0:00

[BLANK_AUDIO]

The apply function is another loop function that's used to

evaluate a, a function over the margins of an array.

Usu, usually, the function's going to be an

anonymous one, like we showed with lapply

or it could be a function that already exists like the mean, for example.

It's usually used to apply a function to the rows or columns of a matrix.

Of course, matrices which are two dimensional arrays, are going to be

the most common type of array that we're going to use in R.

But you may have three dimensional arrays and such.

But you, so you can use apply on general arrays such

as taking the average of an array of matrices, for example.

One thing to note, and you may hear this

out in the wild, occasionally, that apply, using apply

is somehow better than ta, using a for loop

or somehow it's faster than using a for loop.

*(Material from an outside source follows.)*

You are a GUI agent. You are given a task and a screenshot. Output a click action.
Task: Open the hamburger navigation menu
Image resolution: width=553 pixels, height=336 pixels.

And that's, generally speaking, not true.

It was true a long time ago in older versions of

the S language in R but right now, it's not true at all.

The main reason you want to use a function

like apply is that it involves less typing.

And less, less typing is always better, because good programmers are always lazy.

So, apply is very useful, but in particular on

command line, because on the command line, when we're

interacting with data, we're doing exploratory analysis, we want to

do as little typing as possible because it just makes

our fingers tired. So, how does apply work?

So the first argument acts as an array.

An array is a vector that has dimensions attached to it.

So a matrix is a two dimensional array, for example.

1:34

A margin, which, which we'll get to in a second.

This is a vector, an integer vector that indicates which margin should be retained.

And the last important argument is the function that you want to apply to each

of the margins.

So, and then the dot dot dot argument are other arguments that

you want to pass, include other arguments that you want to pass to the function.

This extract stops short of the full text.